→ **What needs to be done**
Only the lines from the one containing "Click inside the formula bar text field" through the end of the material are to be echoed, each exactly as it appears.

→ **Data provided**

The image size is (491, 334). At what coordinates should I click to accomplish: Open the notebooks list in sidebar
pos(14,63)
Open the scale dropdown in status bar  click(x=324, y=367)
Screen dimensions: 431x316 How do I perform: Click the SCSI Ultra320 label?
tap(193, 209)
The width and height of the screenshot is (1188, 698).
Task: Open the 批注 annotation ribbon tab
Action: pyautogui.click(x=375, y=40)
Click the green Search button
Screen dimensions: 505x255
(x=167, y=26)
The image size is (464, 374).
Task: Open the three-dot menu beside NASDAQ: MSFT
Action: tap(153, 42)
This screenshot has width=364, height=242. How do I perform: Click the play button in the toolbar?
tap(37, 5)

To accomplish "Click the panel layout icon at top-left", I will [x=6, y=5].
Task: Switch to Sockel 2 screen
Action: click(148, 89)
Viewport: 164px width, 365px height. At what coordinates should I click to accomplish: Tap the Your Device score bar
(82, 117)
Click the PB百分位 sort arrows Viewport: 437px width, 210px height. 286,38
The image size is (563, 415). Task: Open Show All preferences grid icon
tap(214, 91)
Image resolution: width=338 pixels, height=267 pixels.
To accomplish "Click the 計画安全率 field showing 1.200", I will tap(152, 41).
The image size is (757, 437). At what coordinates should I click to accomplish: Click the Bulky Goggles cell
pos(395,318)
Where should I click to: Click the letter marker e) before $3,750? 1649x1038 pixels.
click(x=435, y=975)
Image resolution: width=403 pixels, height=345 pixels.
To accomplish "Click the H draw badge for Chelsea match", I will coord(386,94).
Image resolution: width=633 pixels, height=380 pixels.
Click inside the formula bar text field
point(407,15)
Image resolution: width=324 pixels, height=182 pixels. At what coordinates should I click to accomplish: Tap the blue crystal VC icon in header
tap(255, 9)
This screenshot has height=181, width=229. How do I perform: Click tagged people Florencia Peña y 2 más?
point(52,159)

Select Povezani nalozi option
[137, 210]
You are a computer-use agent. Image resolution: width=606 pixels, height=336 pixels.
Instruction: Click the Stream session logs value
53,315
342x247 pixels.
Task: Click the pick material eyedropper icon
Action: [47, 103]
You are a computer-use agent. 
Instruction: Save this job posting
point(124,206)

→ **Output**
Click inside the formula bar text field
point(407,15)
Image resolution: width=324 pixels, height=182 pixels. At what coordinates should I click to accomplish: Tap the blue crystal VC icon in header
tap(255, 9)
This screenshot has height=181, width=229. How do I perform: Click tagged people Florencia Peña y 2 más?
point(52,159)

Select Povezani nalozi option
[137, 210]
You are a computer-use agent. Image resolution: width=606 pixels, height=336 pixels.
Instruction: Click the Stream session logs value
53,315
342x247 pixels.
Task: Click the pick material eyedropper icon
Action: [47, 103]
You are a computer-use agent. 
Instruction: Save this job posting
point(124,206)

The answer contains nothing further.